Ob Ehe, Fußball, Politik...

Die meisten haben so eine Geschichte schon einmal gehört, sei es aus dem Bekanntenkreis oder aus dem Fernsehen, niemandem ist zu wünschen, sie selbst zu erleben:

Ein Mensch verliert seine Arbeit, ist deprimiert, am Ende, und weil das noch nicht reicht, verlässt ihn kurz darauf seine Frau oder sein Partner. Da liegt jemand am Boden und es wird nachgetreten. Wie kommt es, dass dies so häufig geschieht? Sind wir nicht mehr bereit, Menschen, die wir - solange alles einfach ist - glauben lassen, sie seien uns wichtig, auch in schwierigen Zeiten zu begleiten?

* * * * * * * * *

● AUFGABEN:
1) Schreibe den Abschnitt des Textauszugs neu, der mit den Worten „Die meisten haben“ beginnt und mit „Zeiten zu begleiten?“ endet, und setze dabei „Lebensgefährte“ an die Stelle von „Partner“.
2) Suche in den Einträgen jede Zeile heraus, die die Zeichenfolge „width“ enthält, und gib sie wörtlich wieder.
Der Textauszug und die Einträge haben inhaltlich nichts miteinander zu tun.

* * * * * * * * *

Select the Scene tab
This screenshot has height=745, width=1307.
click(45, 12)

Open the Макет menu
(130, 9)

* * * * * * * * *

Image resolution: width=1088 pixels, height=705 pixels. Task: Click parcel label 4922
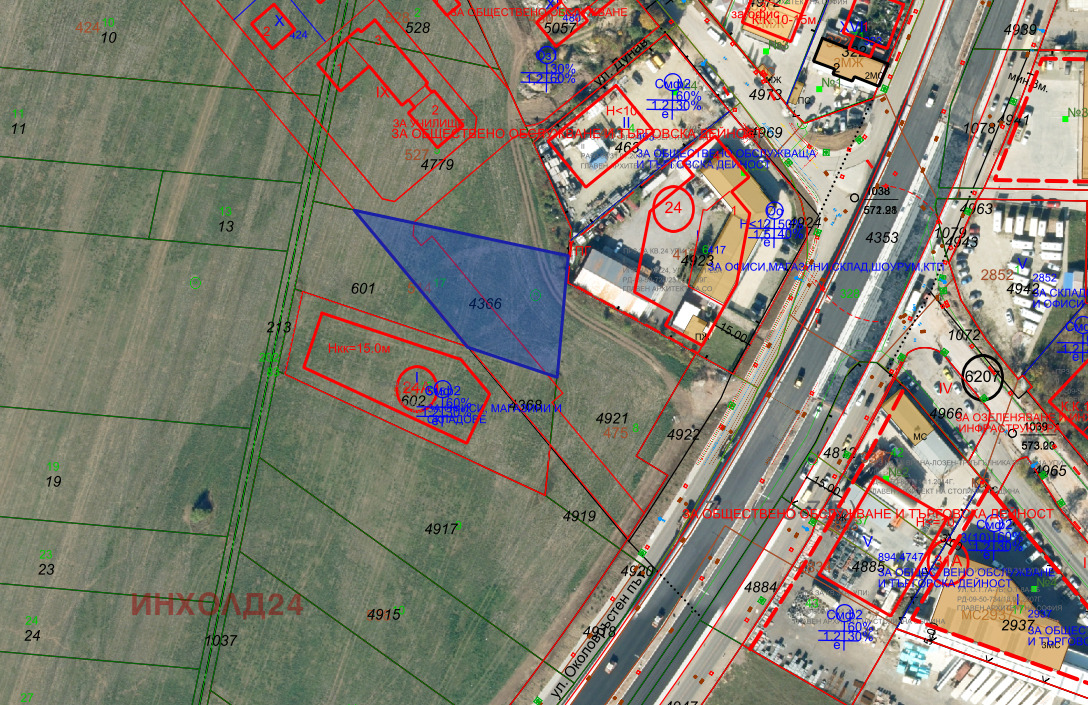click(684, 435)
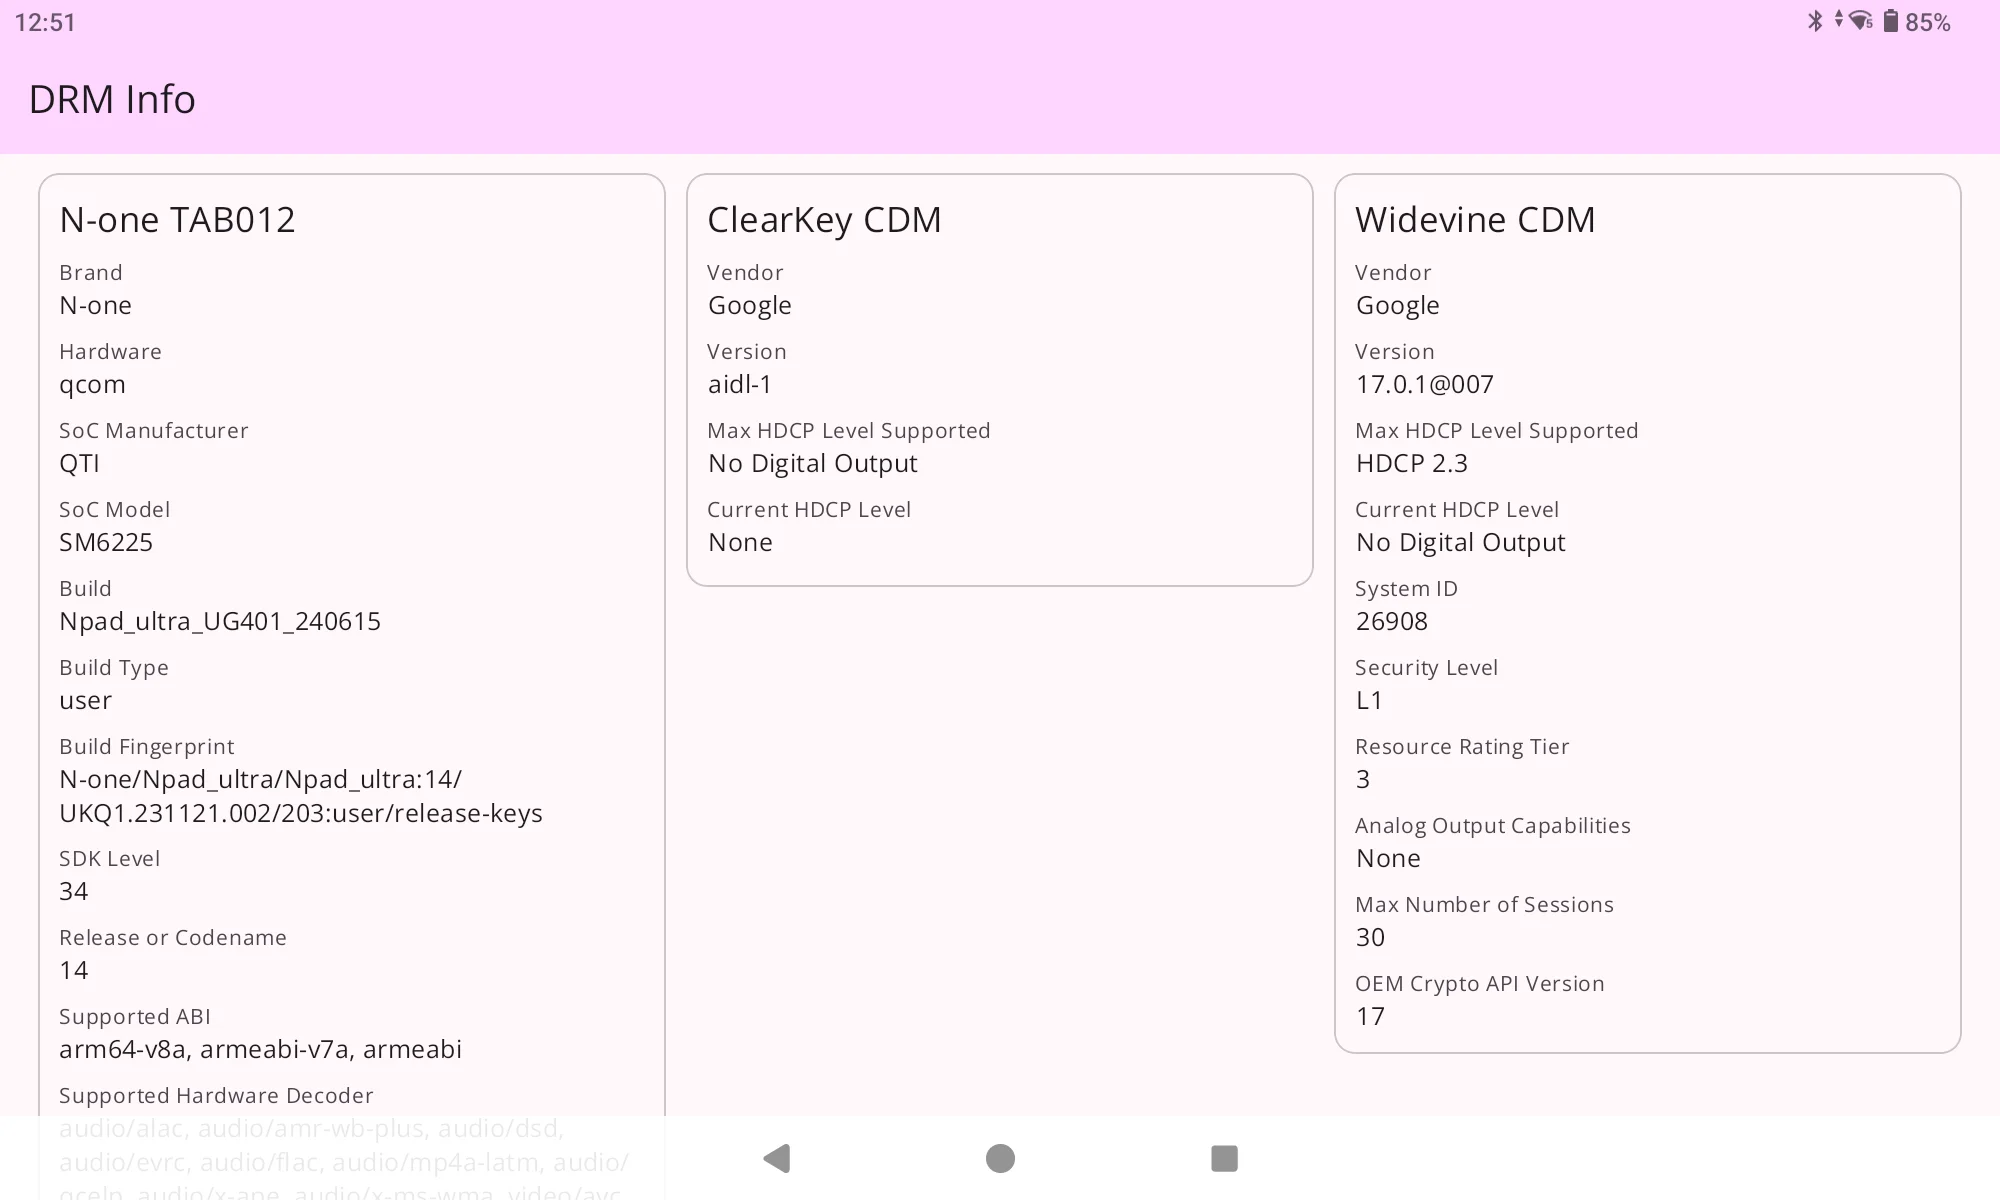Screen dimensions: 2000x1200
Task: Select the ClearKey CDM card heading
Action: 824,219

* * * * * * * * *

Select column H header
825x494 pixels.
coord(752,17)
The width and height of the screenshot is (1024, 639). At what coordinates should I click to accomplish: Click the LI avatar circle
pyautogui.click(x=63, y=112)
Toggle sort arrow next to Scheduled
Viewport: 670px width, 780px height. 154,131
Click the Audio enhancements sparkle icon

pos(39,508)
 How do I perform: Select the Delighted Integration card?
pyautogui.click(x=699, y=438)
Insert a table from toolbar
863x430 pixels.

* * * * * * * * *

● LÖSUNGEN:
1)
Die meisten haben so eine Geschichte schon einmal gehört, sei es aus dem Bekanntenkreis oder aus dem Fernsehen, niemandem ist zu wünschen, sie selbst zu erleben:

Ein Mensch verliert seine Arbeit, ist deprimiert, am Ende, und weil das noch nicht reicht, verlässt ihn kurz darauf seine Frau oder sein Lebensgefährte. Da liegt jemand am Boden und es wird nachgetreten. Wie kommt es, dass dies so häufig geschieht? Sind wir nicht mehr bereit, Menschen, die wir - solange alles einfach ist - glauben lassen, sie seien uns wichtig, auch in schwierigen Zeiten zu begleiten?

2)
This screenshot has height=745, width=1307.
Image resolution: width=1088 pixels, height=705 pixels. Task: Click parcel label 4922
The width and height of the screenshot is (1024, 639). At what coordinates should I click to accomplish: Click the LI avatar circle
Viewport: 670px width, 780px height. 154,131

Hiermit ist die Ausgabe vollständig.